Porque cuando empiezas a desenredar patrones que han vivido en tu linaje por generaciones, es un gran trabajo. Grande, de verdad. Requiere coraje. Requiere paciencia. Y está bien sentir duda. Está bien sentir miedo. Esos sentimientos no son señales de que estás haciendo algo mal. De hecho, creo que son señales de que estás haciendo algo muy, muy bien. Demuestran que realmente estás comprometiéndote con la profundidad del trabajo. Tuve una clienta una vez, estaba tan preocupada por volver a endeudarse que en realidad durmió con sus facturas bajo la almohada durante una semana, solo para "enfrentarlas". Pero ese acto, inició una conversación completamente nueva consigo misma.

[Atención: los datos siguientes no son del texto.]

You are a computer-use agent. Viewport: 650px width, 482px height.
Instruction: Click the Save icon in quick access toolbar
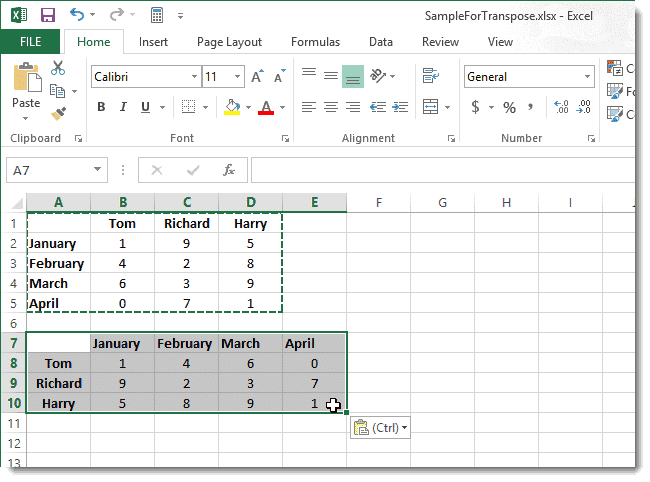(x=48, y=15)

He visto a los más resilientes de mis clientes, personas que han movido montañas en sus propias vidas, aún luchar con momentos de "¿soy suficiente?". Y en esos momentos, la práctica no es luchar contra la duda. La práctica es volver al cuerpo. Volver a la respiración. Recordar que eres inherentemente digno/a, sin importar tu cuenta bancaria. O las historias que se reproducen en tu mente. Este camino de transformación, es un camino de profundización de la autoconfianza. Es un camino de aprender a sostenerte con inmensa dulzura, sin importar lo que surja. Así que, no estás solo/a en nada de esto, ni por un momento.
Llevando esta luz hacia adelante
Mientras cerramos suavemente nuestro tiempo juntos hoy, solo quiero que lleves esta luz dentro de ti. Esta nueva conciencia. Esta apertura. Recuerda que el viaje de sanar tu relación con el dinero, y realmente transformar cualquier mentalidad de escasez heredada, es un despliegue de toda la vida. No es un destino al que llegas, sino una danza hermosa y cada vez más profunda contigo mismo/a. Y con la vida misma.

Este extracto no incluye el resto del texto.